Wesley notebook: Fry gives Wolverines a big spark

With only one full game under his belt, Drew Fry is something of an unknown to Delaware Valley. Wesley sports information

DOVER — Drew Fry said there’s something about the playoffs that he’s always liked.

When he was at Middletown High, the Cavaliers made the DIAA Division I state tournament all four years of his career.

“It’s nothing like a playoff game in college but I’ve definitely played in a few big games,” said the Wesley College freshman quarterback. “Everybody’s watching. You go out there and show them what you’ve been working at in practice.”

Nobody can argue that Fry didn’t handle the pressure of making his first college start in a playoff game.

After seeing only limited time in three games this season, all he did was complete 24-of-28 passes for 345 yards and five touchdowns as the Wolverines’ opened the NCAA Division III playoffs with a 58-21 win over Framingham State on Saturday.

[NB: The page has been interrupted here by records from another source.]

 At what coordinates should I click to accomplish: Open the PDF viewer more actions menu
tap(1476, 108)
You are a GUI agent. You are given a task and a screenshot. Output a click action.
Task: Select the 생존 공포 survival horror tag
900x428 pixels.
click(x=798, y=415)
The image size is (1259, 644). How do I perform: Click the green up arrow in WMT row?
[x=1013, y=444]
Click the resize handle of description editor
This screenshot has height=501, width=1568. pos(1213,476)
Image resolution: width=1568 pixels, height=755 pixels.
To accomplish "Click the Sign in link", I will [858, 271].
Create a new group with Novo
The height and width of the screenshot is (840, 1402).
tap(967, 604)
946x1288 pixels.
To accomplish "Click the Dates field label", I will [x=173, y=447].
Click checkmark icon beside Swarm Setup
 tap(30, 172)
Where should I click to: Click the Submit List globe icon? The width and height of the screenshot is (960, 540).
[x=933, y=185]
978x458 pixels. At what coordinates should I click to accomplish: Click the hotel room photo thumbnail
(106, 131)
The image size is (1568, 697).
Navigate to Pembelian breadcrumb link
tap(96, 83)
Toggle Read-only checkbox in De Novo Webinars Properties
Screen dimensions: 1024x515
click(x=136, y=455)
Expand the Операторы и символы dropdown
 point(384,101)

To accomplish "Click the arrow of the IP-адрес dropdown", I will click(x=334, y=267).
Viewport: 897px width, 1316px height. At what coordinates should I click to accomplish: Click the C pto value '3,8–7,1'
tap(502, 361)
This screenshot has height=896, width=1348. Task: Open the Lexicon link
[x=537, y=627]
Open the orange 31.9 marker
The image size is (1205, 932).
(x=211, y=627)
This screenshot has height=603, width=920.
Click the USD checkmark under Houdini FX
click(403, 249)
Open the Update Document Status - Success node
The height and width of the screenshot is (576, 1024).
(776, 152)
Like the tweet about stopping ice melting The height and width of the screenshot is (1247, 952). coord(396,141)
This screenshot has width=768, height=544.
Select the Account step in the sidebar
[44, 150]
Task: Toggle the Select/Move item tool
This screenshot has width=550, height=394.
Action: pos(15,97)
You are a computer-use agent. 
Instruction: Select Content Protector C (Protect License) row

Now Wesley wants to see what Fry can do for an encore.

The competition figures to be much more difficult on Saturday when the No. 10 Wolverines (10-1) host No. 9 Delaware Val-ley (10-1) at noon in the playoffs’ second round.

In four appearances this season, Drew Fry is 32-of-38 for 537 yards with seven TDs and no interceptions.

With only one full game under his belt, Fry is something of an unknown to the Aggies. He was on the bench when Wesley out-lasted DelVal, 24-18, in four overtimes on Sept. 14.

Then again, Fry is also an unknown to the Wolverines in some ways.

“He’s an ‘X’ factor,’” said Wesley coach and offensive coordinator Chip Knapp. “He’s a guy they don’t have a lot of film on. They don’t really have a great scouting report on him.

“The fact that he’s just getting started, we don’t know where his ceiling is going to be. He set the bar pretty high the first game. He’s added an element with his ability to throw the ball that makes us a much more dangerous team. … He’s added a bolt of energy to our team. We’re ex-cited to get out there and see what he’s going to do next.”

So far, though, the numbers speak for themselves. In four appearances this season, Fry is 32-of-38 for 537 yards with seven TDs and no interceptions.

The state’s Offensive Player of the Year as a senior at Middletown, he’s completing 84.2 percent of his passes with an efficiency rating of 263.7 that would easily be the best in Division III if he had more attempts.

“Well, he’s been described to me as a gamer,” said Knapp. “That is definitely true. Watching him in the game, he turned it up a notch.

“He’s doing well in practice but to see his play even get better in the game is great for a coach and the rest of our team to see. … I think he really enjoys just the atmosphere of playing in big games.”

Drew Fry talks with coach Chip Knapp on the sidelines.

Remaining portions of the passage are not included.